Not only was this choice conscious – as Zack Snyder explained during an interview for Vanity Fair: “I was asked at the time: ‘Why did you dress the girls like that?’ And I always go ‘I didn’t dress them like that, you did” – but it was a way to reuse the codes of sexual exploitation in a story of sex trafficking that, by the way, featured no actual sex scenes.
Voyeur Beware
To go back to Iris Brey’s theory of the female gaze, the way the women protagonists are clothed is a conscious choice. In the case of Sucker Punch, it is not necessarily the way they are dressed that is important, but why, and what is made of the clothes they are wearing. The fact they are barely clothed or wearing an infantilized, literally baby doll sailor dress doesn’t automatically mean they are an object of desire. The choice of costume is compensated, not only by the irony of the choice itself, but also by the absence of graphic sex scenes, or overly sexualized dance scenes. Their appearance reflects the expectations – or fantasies – of the action movie audience.
Thanks to those numerous fight scenes, the women protagonists are allowed to act, to be subjects and not solely the objects of desire of a room full of men if they had been portrayed while dancing. By doing so, Zack Snyder shifted from the usual (although not always) voyeurist trope of women dancing in front of a crowd. He manages to shift them from objects of desire to actual subjects, bestowed with emotions and agency. Sucker Punch is not made to serve a feminist discourse, but that doesn’t mean it exists without feminist subtext or feminist interpretation.
What Zack Snyder has done – though widely misunderstood – is give humanity to the film’s protagonists in spite of events that seek to dehumanize them, reusing patriarchal and hyper-sexualized codes without reinforcing them to tell a story about those codes and the industry that produces them. Not only is this movie enjoyable thanks to its amazing soundtrack, its dynamic filming techniques, and fascinating pop-culture references, but it also created a realized female character through an asserted lack of subtlety.
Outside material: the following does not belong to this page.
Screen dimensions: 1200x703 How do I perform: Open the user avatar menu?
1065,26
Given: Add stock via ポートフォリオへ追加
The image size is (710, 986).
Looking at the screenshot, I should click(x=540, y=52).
Even though the movie barely lasts two hours, it provides almost endless analytical possibilities. From the use of child-like beauty standards to the deliberate lack of sex, the framework through which Sucker Punch could be analyzed was massively underutilized when it first came out. More than ten years later, many fans and other movie enthusiasts are rediscovering this movie as it was intended. The case of Zack Snyder’s Sucker Punch is truly proof that it is sometimes better to be understood later than never.